The government’s bailout of just two companies – Fannie Mae and Freddie Mac – has surpassed what it cost to put the nation’s sprawling banking system back on solid footing.
As problems in the housing market pushed the two mortgage giants farther and farther into the red, the federal government stepped in, placing the companies in conservatorship in September 2008. The two GSEs, so far, have been given $146 billion to stay afloat, giving taxpayers an 80 percent ownership stake in the mortgage financiers.
Recent estimates from the Congressional Budget Office (CBO) put the tab for subsidizing Fannie and Freddie at $389 billion, when all is said and done. Lawmakers, who’ve been pushing for the GSEs’ dissolution, argue that the figure is even higher – closer to $500 billion – while other market observers warn that if home prices continue to drop, the GSE bailout bill could jump to $1 trillion.
By comparison, 707 banks have received a total of $205 billion in bailout dollars. But thanks to a swifter-than-expected return to healthier balance sheets, banks have already repaid $142 billion, leaving just $63 billion outstanding but expected to be returned before long.
The nation’s two largest mortgage companies, on the other hand, continue to struggle and are proving to be the costliest “rescue” for taxpayers.
A recent article from the New York Times explains how home repossessions in greater numbers have significantly
expanded Fannie and Freddie’s role as landlord and are contributing to the escalating price tag of their bailout.
Fannie Mae and Freddie Mac took over a foreclosed home roughly every 90 seconds during the first three months of this year, according to the paper. Together, they owned 163,828 homes at the end of March – a portfolio Times reporter Binyamin Appelbaum described as a virtual city with more houses than Seattle, making the GSEs two of the nation’s largest landlords.
The bill for restoring and reselling just one of these repossessed homes generally costs the government about $10,000, after repairs are made, stolen appliances are replaced, and the inside and outside are returned to marketable condition, Appelbaum explained.

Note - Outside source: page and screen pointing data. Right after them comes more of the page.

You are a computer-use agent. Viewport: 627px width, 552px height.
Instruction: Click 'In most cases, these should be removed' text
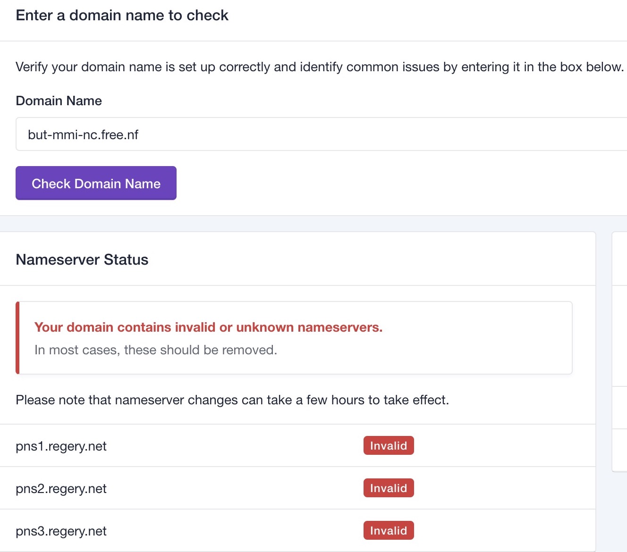156,350
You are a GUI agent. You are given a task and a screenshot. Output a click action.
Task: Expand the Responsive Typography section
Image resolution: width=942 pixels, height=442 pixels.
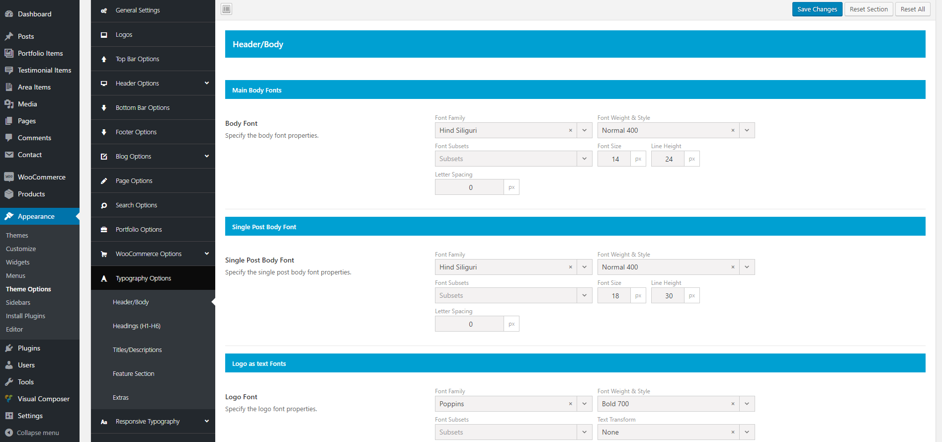207,421
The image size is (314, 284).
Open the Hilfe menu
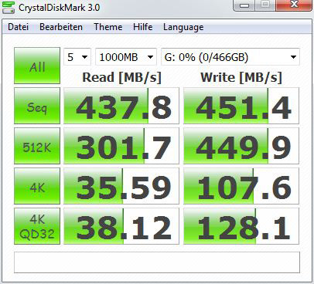143,27
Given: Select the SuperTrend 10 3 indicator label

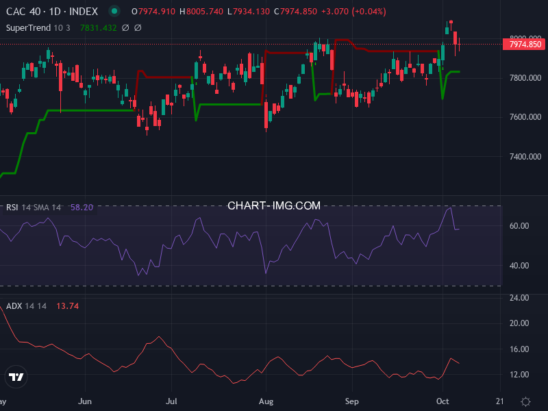Looking at the screenshot, I should (38, 28).
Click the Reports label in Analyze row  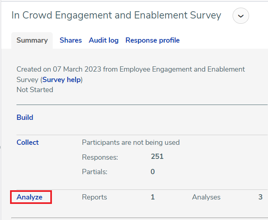tap(94, 197)
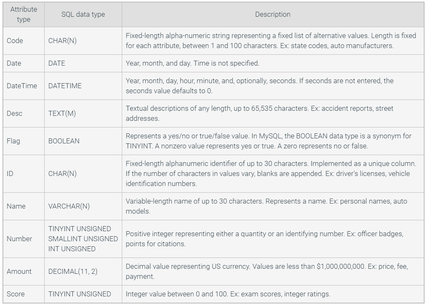Click the "TEXT(M)" data type cell
This screenshot has width=430, height=306.
(x=62, y=114)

And until the companies find a buyer for the properties, regular maintenance must be performed. Fannie has contractors mow lawns twice a month during the summer, and pays them $80 each time, the Times article says, leaving the GSE with a monthly lawn care bill of more than $10 million.
The two GSEs laid out more than $1 billion for upkeep in 2009 alone, according to the paper.
“We may be behind many loans on the same street, so we believe that it’s in everyone’s best interest to aggressively do property maintenance,” Chris Bowden, the Freddie Mac executive in charge of foreclosure sales, told the Times.
Because property prices have fallen so far, Appelbaum, citing the two GSEs’ financial filings, says by the time a repossessed home is resold, Fannie and Freddie on average recoup less than 60 percent of the money the borrower failed to repay. Losses are even greater in areas where prices have dropped the farthest, such as hard-hit markets in Arizona and Nevada.
As the costs continue to mount, lawmakers’ calls for the administration to map out a strategy for weaning Fannie and Freddie off taxpayer support are getting louder.
Treasury Secretary Timothy Geithner has said a proposal for “fundamental reform” of Fannie Mae and Freddie Mac will come early next year.